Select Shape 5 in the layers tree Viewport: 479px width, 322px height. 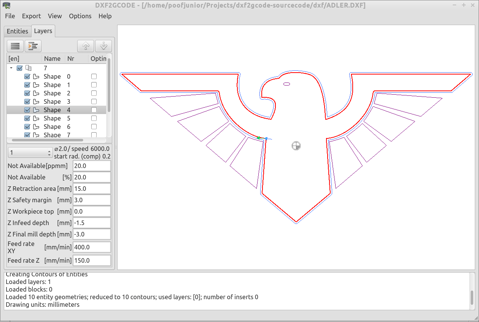[x=52, y=118]
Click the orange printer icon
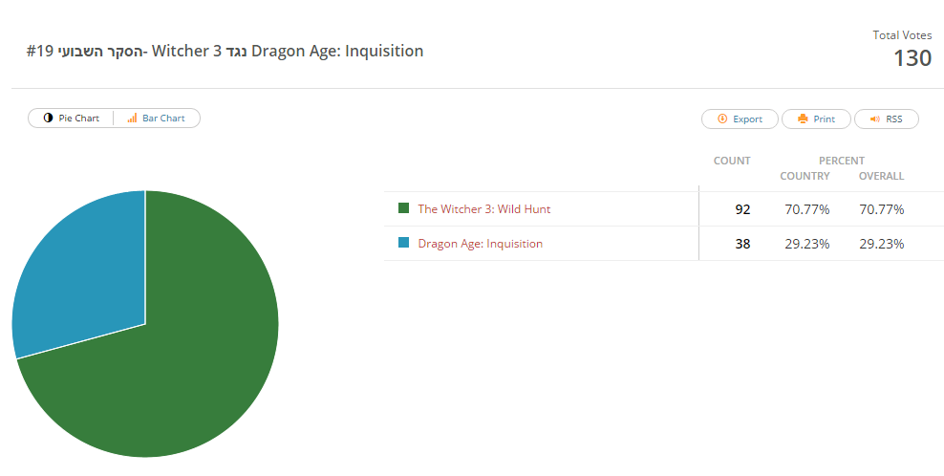Screen dimensions: 944x476 click(803, 119)
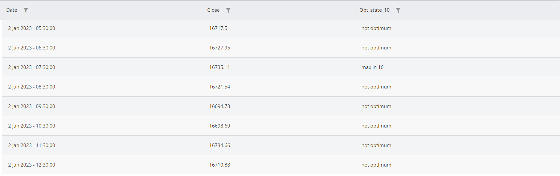Sort by the Date column header

[12, 10]
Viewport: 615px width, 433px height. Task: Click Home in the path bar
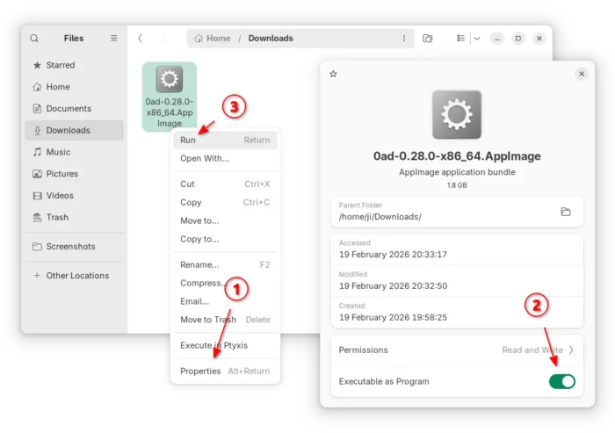(213, 39)
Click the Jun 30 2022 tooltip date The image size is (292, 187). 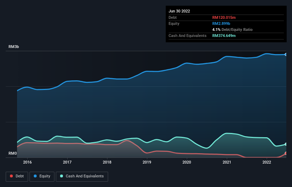pos(179,11)
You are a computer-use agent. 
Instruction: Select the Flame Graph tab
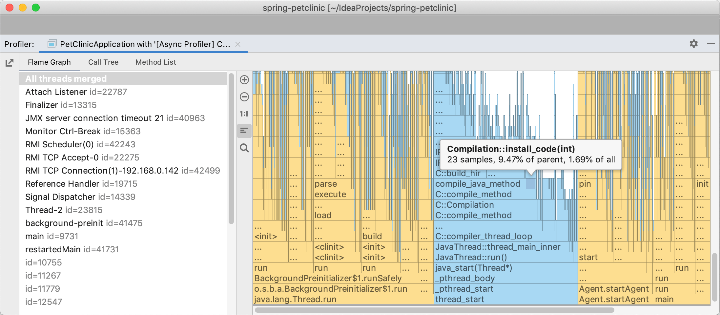[49, 62]
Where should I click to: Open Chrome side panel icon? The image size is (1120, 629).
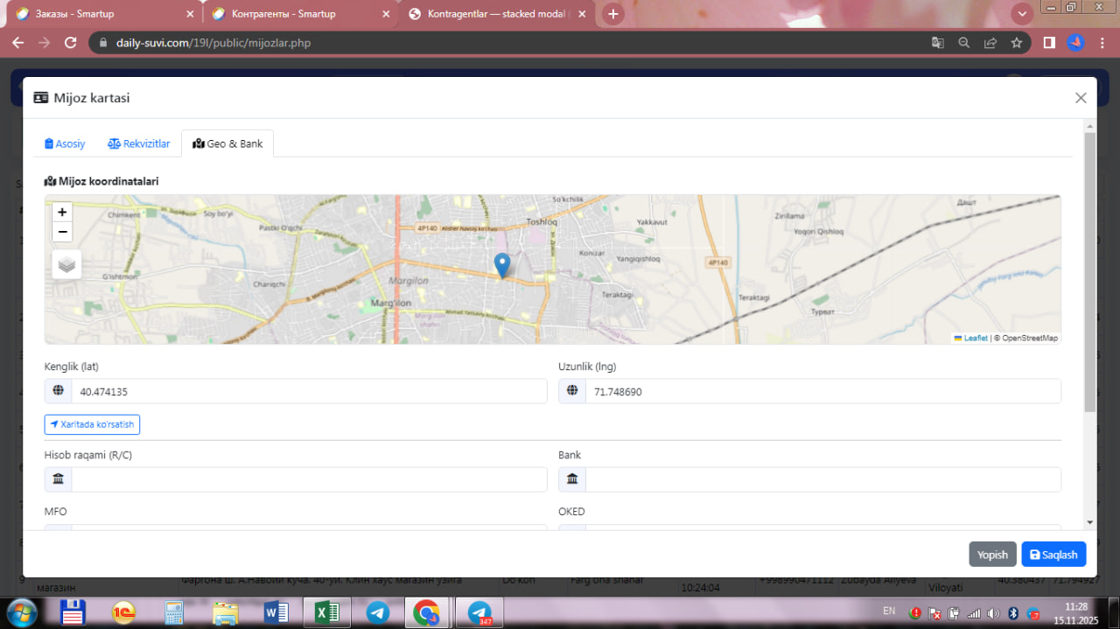(x=1049, y=43)
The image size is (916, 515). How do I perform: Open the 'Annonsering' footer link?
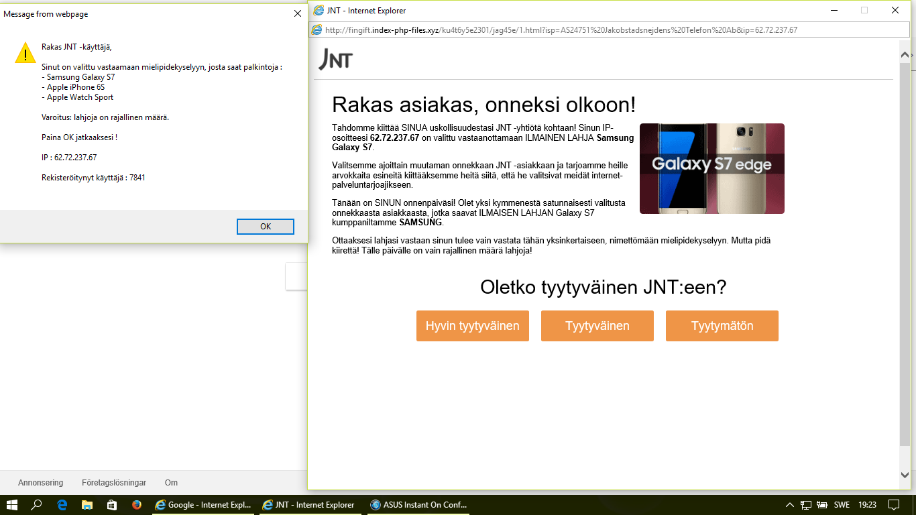(x=40, y=483)
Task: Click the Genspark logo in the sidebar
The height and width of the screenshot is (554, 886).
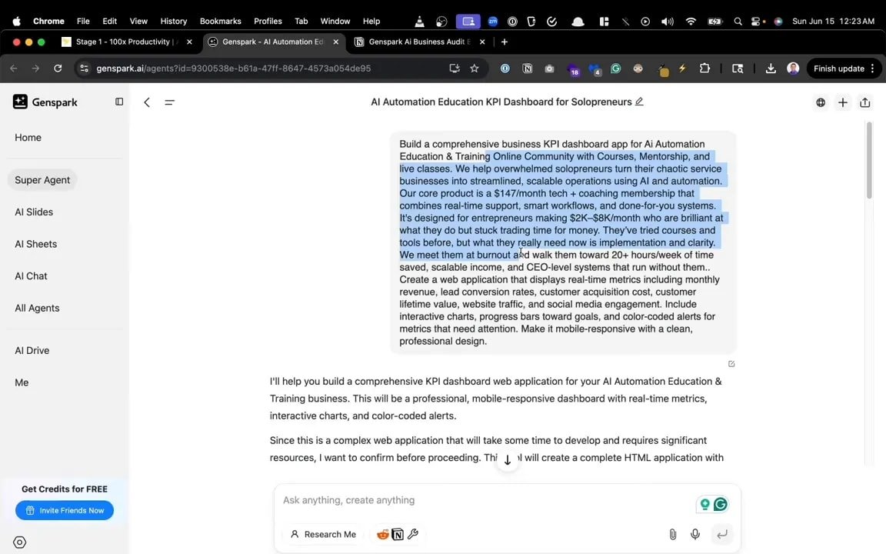Action: (20, 102)
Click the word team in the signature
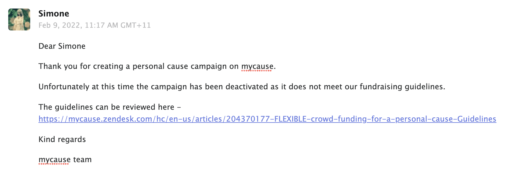This screenshot has width=507, height=178. tap(82, 160)
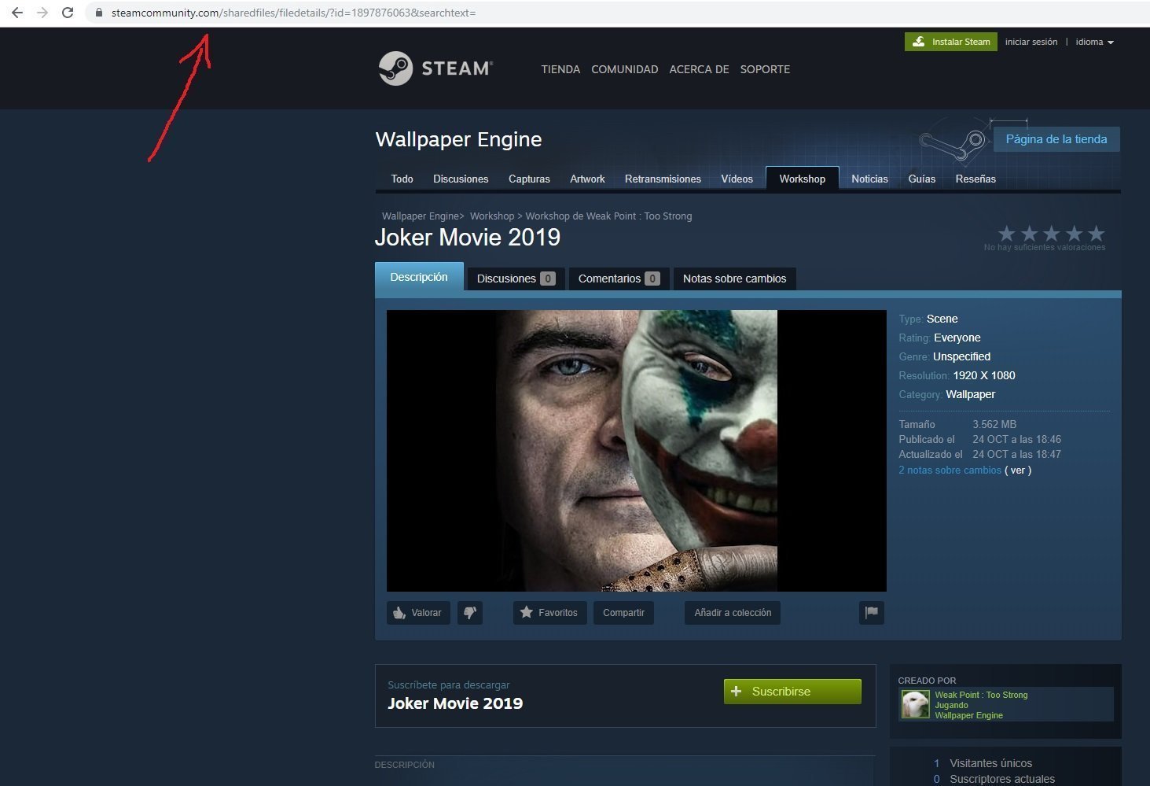Open the '2 notas sobre cambios' link

[x=950, y=470]
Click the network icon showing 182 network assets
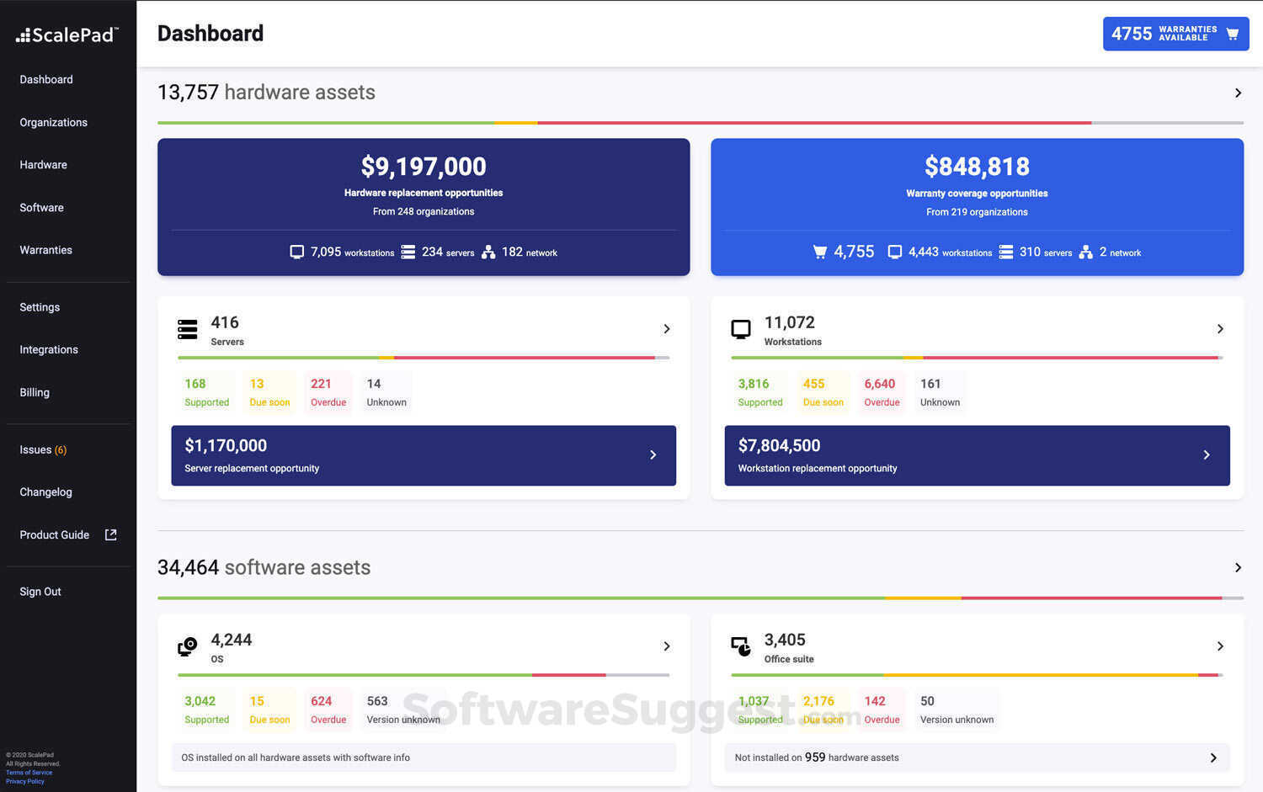1263x792 pixels. tap(488, 251)
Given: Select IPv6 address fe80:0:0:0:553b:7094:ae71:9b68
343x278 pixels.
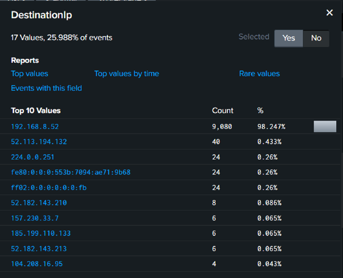Looking at the screenshot, I should pos(71,173).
##############################
Write out again only the lines from the line that contains "Instruction: Select the Flame Graph tab" through the last line of the records, both ends included, without any of the pictures.

> _ANSWER_
Instruction: Select the Flame Graph tab
[49, 62]
Where should I click to: Open Chrome side panel icon? The image size is (1120, 629).
(x=1049, y=43)
The image size is (916, 515). How do I perform: Open the 'Annonsering' footer link?
(x=40, y=483)
Task: Click the Genspark logo in the sidebar
The height and width of the screenshot is (554, 886).
Action: (20, 102)
Click the word team in the signature
This screenshot has width=507, height=178. tap(82, 160)
Open the '2 notas sobre cambios' link

[x=950, y=470]
Click the network icon showing 182 network assets
1263x792 pixels. tap(488, 251)
Given: Select IPv6 address fe80:0:0:0:553b:7094:ae71:9b68
343x278 pixels.
Looking at the screenshot, I should pos(71,173).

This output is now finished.